Introdução
Investir na bolsa é uma excelente ideia. Eu faço-o há anos com resultados que me levam a continuar a investir. Se estás a começar é importante perceber como funciona.
Há duas abordagens de investimento: a versão burra e a versão inteligente, ou melhor: a abordagem “técnica” e a abordagem fundamental.
Abordagem técnica
Antes de começar a cilindrar esta abordagem, vamos ver o que é: a ideia não tem nada a ver com o que se está a investir mas com os padrões matemáticos de subida e descida das cotações e mercados.
O que irás encontrar se optares por seguir esta teoria é que rapidamente te vês de encontro com padrões, estatística, nomes e fórmulas complicadíssimas, que tem um grau de “probabilidade” de certeza. E claro: só 1 gajo no mundo inteiro é que “sabe” do que está a falar.
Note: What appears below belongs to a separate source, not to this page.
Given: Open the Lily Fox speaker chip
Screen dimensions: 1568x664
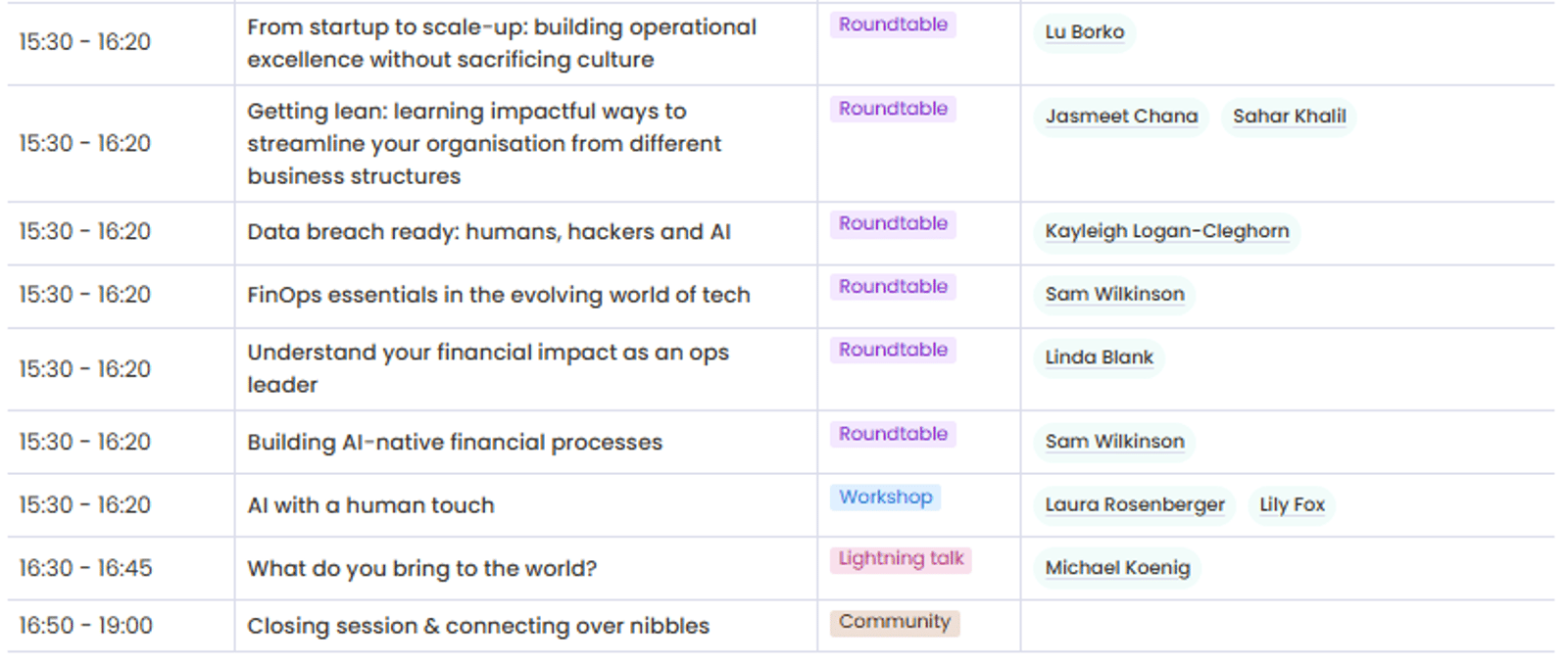Looking at the screenshot, I should coord(1292,505).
Se alguém matematicamente já tivesse chegado a uma fórmula de prever os mercados, estavam todos trilionários. A realidade é que todos os “traders” que se dizem bem-sucedidos, se fores a ver, vendem cursos de como ser trader e não necessariamente fazem dinheiro por fazerem “trading”.
Como um analista do maior banco de investimento aqui em Protugal com quem uma vez me reuni me disse: “Bem, a ideia desta malta é atirar padrões, gráficos e fórmulas para cima do mercado, a ver se alguma coisa cola.”…
Para que saibas, este analista estava inserido num grupo responsável por biliões. Está tudo dito.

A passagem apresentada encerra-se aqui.